● Stated goal
Quote verbatim the portion of the material that opens with the line containing "Given: Open the Videoask dropdown field" and closes with the line containing "Looking at the", both lines included. Omit the pictures from your answer.

● Exercise input
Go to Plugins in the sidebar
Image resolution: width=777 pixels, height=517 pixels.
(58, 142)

...

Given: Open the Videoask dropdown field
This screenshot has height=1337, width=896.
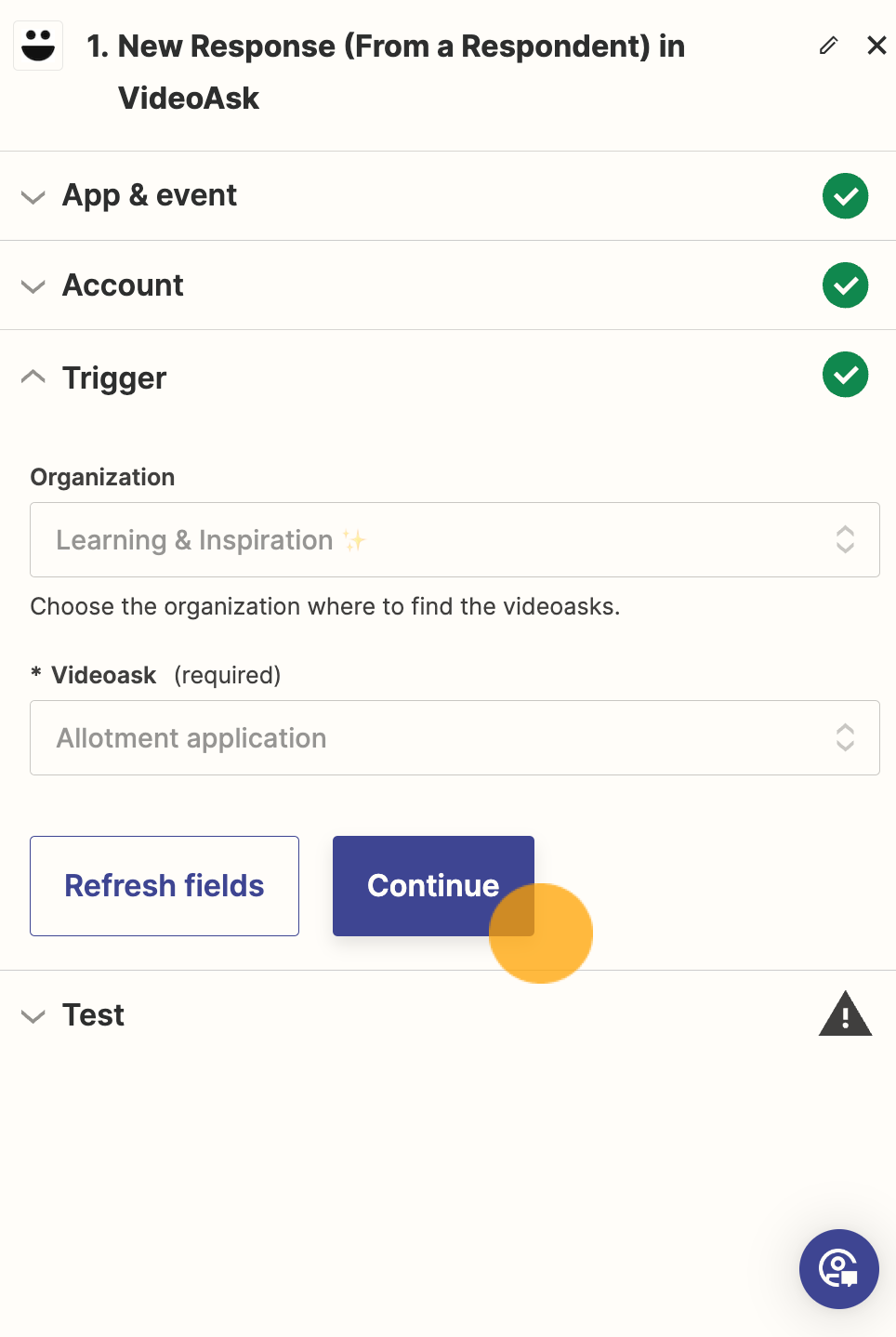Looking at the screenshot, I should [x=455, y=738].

● Finished task
Given: Open the Videoask dropdown field
This screenshot has height=1337, width=896.
Looking at the screenshot, I should [x=455, y=738].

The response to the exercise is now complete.